Para quem procura uma vista neutral e desinteressado da polémica sobre a nova grafia, o primeiro artigo de que aqui damos conta será provavelmente o melhor ponto de partida, e talvez também o de chegada. Porque quando já tanto foi dito sobre os méritos e falhas do Acordo Ortográfico, o melhor será ler o quanto menos possível.
A história é clara, a de uma língua separada pelo Atlântico e com duas faces distintas desde 1911, e desde então não foram poucas as tentativas de as unificar nem pequenas as dificuldades de quem o tentava fazer. Por isso, como dá conta o artigo do El País, para os autores do acordo, a sua adoção é um grande êxito. Contudo, quando olhando para os números, o triunfo torna-se anti-climático: apenas 1.6% das palavras do português europeu e 0.5% das palavras do português brasileiro irão mudar; antes do acordo 96% do léxico português era igual em qualquer ponto do mundo lusófono, depois do acordo este número subirá para 98%. É claro que isto não retira nenhum mérito às intenções de unificar a língua portuguesa.

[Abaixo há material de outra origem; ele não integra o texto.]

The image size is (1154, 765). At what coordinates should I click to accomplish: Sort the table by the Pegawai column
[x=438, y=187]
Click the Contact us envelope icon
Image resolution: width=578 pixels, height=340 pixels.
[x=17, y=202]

Numa coluna, o artigo enumera exemplos da mudança mais contestada, a perda das consoantes mudas. É curioso observar que na língua espanhola, muitas dessas consoantes também existem,sendo escritas deste e daquele lado da fronteira da mesma maneira, com a diferença de que não são mudas, por isso parecerá uma mudança mais chocante para os leitores de espanhol.
O segundo artigo para o qual se chama a atenção é uma entrevista a Salvador Gutiérrez Ordóñez, responsável por coordenar a mais recente revisão da ortografia espanhola. Conta como o processo foi muito mais pacífico do que o caso português. Mesmo espalhada por 22 academias diferentes, a língua espanhola manteve, desde 1815, a sua ortografia praticamente fixada e unificada. Vale a pena ler para saber a sua opinião sobre a reforma da língua portuguesa, a sua necessidade e as dificuldades que enfrenta.
Sobretudo sublinho a sua última resposta, em que afirma que “as reformas se fazem pouco a pouco”, e que a discussão parte dos cidadãos que apresentam às academias os seus problemas.